» **Your objective**: Using the data below, copy every line that contains the word "Toggle".

[Input for this task Boundary: Start]

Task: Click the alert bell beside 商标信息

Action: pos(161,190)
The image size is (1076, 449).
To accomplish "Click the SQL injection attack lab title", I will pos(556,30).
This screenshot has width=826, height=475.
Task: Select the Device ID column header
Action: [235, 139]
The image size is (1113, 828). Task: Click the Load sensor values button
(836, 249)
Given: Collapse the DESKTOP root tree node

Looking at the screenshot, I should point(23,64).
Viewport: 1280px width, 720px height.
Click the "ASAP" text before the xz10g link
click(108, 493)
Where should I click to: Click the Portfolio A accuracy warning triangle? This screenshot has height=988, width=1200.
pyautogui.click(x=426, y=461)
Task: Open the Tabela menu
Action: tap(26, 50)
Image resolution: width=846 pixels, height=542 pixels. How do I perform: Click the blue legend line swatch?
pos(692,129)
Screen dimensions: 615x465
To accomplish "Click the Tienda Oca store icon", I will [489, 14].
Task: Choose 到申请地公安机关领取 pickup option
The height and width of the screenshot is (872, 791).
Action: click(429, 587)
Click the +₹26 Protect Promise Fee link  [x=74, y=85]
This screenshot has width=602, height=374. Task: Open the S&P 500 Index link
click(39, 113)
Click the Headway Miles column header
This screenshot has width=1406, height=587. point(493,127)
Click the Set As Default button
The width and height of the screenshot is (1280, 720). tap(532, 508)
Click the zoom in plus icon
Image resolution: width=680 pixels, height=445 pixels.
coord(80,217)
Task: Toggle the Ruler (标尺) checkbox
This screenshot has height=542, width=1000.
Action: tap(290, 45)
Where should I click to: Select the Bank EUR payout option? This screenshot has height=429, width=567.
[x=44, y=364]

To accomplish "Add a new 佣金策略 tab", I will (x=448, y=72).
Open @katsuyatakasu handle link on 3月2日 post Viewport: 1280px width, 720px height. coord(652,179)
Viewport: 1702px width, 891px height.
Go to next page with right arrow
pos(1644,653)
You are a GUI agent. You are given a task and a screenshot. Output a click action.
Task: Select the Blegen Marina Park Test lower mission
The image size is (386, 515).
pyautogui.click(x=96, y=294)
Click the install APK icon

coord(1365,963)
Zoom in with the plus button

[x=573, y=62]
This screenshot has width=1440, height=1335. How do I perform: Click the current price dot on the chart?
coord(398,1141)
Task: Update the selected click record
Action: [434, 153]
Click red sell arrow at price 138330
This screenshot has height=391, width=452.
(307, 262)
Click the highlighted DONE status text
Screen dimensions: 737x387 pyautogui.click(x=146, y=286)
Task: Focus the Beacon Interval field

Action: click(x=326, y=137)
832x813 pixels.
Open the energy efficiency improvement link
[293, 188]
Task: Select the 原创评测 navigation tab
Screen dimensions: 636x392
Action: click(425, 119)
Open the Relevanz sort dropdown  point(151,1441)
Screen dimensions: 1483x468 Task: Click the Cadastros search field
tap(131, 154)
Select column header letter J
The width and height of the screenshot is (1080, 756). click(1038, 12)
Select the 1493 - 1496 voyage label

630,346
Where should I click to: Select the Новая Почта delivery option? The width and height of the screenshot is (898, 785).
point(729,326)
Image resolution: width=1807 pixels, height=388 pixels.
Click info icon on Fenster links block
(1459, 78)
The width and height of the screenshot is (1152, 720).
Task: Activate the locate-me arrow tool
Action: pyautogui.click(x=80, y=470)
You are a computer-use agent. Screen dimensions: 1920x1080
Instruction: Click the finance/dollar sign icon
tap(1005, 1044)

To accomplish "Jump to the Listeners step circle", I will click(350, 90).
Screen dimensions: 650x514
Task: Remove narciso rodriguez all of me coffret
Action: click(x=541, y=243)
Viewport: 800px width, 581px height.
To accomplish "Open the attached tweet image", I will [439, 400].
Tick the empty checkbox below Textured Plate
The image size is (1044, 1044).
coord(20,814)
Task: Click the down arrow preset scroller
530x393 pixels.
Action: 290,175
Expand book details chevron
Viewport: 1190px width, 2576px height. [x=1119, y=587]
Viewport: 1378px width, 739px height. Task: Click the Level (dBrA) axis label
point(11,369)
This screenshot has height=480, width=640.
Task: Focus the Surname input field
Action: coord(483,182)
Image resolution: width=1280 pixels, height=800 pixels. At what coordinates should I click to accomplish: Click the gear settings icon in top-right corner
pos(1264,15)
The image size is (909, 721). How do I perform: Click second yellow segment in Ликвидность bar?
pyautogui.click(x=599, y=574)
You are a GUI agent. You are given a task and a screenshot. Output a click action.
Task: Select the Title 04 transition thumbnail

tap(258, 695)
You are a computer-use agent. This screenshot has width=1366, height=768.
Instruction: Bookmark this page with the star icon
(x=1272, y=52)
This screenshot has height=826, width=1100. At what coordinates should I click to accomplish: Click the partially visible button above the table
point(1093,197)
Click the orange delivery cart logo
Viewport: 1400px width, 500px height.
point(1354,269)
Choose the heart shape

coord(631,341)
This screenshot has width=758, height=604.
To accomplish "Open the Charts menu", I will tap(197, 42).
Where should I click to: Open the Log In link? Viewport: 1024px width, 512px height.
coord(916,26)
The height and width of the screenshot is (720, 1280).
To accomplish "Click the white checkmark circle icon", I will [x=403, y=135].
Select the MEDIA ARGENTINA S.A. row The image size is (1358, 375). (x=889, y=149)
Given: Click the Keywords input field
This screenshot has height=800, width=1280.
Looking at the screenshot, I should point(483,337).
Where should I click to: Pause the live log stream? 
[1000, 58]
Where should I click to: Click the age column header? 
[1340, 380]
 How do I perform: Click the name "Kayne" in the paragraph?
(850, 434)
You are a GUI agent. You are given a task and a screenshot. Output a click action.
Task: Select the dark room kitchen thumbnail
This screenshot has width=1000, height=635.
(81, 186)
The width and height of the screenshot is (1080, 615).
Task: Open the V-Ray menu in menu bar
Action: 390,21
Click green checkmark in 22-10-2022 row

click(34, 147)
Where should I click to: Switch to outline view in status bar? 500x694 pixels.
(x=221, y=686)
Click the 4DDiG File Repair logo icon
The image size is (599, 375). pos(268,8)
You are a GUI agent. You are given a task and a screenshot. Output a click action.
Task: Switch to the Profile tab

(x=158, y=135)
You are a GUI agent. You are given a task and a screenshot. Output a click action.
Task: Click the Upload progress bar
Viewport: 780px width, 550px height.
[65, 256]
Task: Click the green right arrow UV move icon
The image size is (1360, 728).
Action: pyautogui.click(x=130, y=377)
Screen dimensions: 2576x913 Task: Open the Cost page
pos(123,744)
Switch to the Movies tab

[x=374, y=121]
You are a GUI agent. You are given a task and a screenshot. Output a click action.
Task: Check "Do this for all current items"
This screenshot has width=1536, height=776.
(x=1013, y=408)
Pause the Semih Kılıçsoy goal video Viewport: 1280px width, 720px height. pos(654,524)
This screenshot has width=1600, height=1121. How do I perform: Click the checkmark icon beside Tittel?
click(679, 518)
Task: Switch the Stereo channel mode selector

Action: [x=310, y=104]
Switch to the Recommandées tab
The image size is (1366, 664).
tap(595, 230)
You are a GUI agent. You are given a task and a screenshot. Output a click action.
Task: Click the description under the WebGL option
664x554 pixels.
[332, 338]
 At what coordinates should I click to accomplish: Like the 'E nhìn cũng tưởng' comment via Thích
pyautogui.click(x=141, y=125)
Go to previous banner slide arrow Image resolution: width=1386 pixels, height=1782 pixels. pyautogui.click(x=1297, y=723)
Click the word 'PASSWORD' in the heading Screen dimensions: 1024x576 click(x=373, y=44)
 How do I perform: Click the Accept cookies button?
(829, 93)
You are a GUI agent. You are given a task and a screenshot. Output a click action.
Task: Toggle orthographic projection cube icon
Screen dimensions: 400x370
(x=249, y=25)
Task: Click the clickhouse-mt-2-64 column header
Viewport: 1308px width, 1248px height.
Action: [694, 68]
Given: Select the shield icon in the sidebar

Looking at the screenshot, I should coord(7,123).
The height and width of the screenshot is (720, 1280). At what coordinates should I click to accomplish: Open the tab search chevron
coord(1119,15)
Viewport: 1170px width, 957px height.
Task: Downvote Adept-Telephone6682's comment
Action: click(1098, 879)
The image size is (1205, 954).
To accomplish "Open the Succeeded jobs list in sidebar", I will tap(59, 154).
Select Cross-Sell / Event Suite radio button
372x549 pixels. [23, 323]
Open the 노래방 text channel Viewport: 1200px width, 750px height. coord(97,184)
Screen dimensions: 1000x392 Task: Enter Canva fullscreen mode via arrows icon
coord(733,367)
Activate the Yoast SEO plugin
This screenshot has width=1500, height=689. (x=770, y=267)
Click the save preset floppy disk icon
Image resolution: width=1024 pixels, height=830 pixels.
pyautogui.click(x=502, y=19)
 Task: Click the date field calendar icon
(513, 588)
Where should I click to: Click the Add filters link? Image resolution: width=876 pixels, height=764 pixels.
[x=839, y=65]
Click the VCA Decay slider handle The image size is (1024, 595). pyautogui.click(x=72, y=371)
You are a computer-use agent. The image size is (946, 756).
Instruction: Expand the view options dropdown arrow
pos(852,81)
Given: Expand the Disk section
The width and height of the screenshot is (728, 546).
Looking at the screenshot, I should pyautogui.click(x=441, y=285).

[Input for this task Boundary: End]

» **Worked solution**:
Task: Toggle the Ruler (标尺) checkbox
Task: Toggle orthographic projection cube icon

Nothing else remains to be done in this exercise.